What is needed is an exact copy of the lines from the one containing "The height and" through the last line of the records, with no pictures.

>>>>>

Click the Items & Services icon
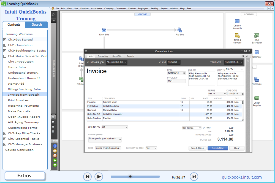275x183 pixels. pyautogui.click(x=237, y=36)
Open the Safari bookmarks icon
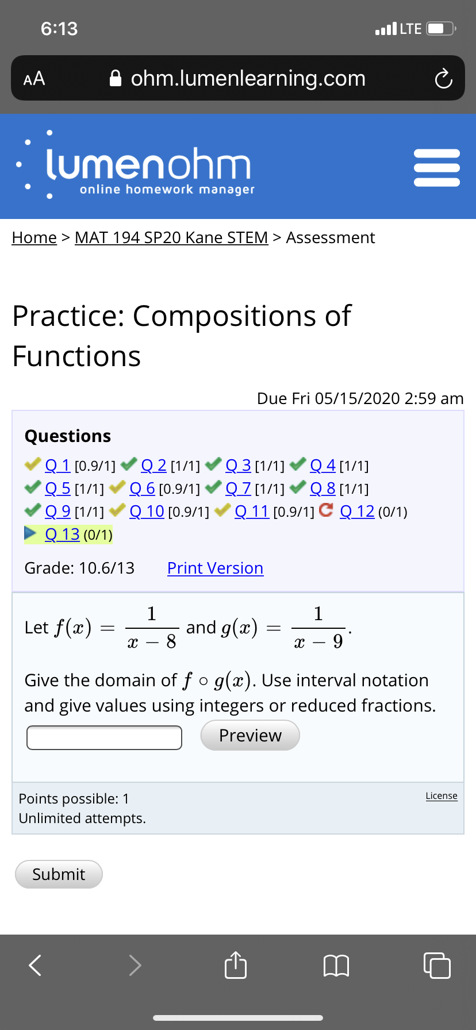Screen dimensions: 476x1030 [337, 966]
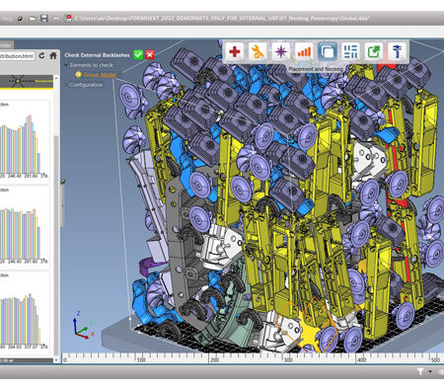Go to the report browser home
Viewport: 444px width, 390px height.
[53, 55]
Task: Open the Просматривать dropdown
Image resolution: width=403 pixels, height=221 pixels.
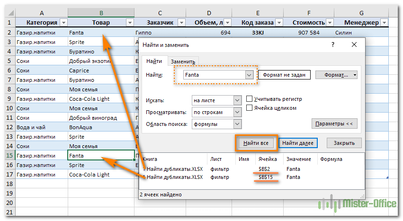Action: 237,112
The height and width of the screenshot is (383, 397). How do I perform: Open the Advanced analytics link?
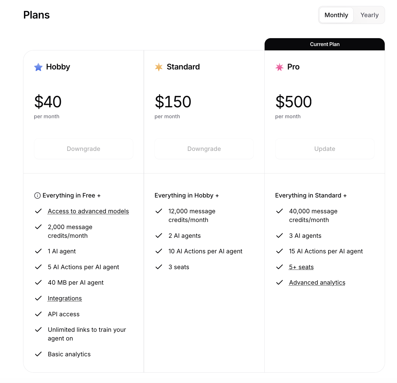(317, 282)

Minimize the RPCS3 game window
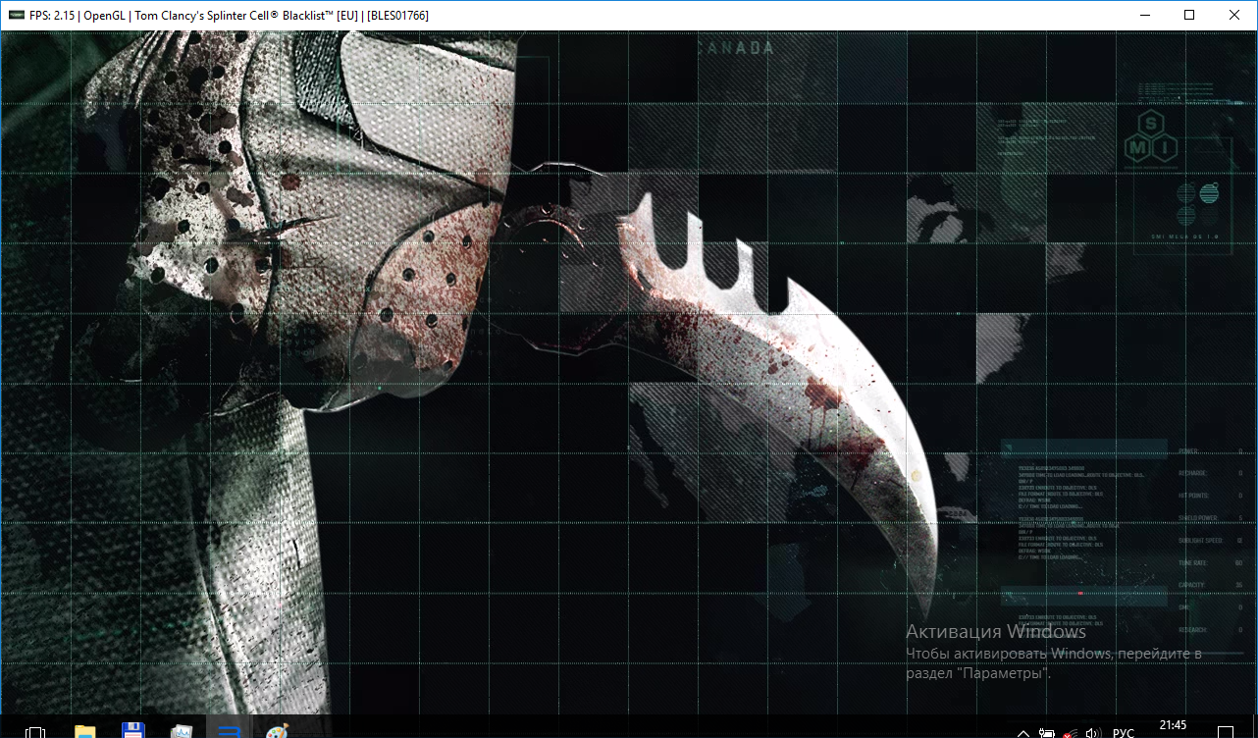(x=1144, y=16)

<<<<<

[Exercise answer]:
The height and width of the screenshot is (383, 397). How do I perform: Open the Advanced analytics link?
(317, 282)

Minimize the RPCS3 game window
(x=1144, y=16)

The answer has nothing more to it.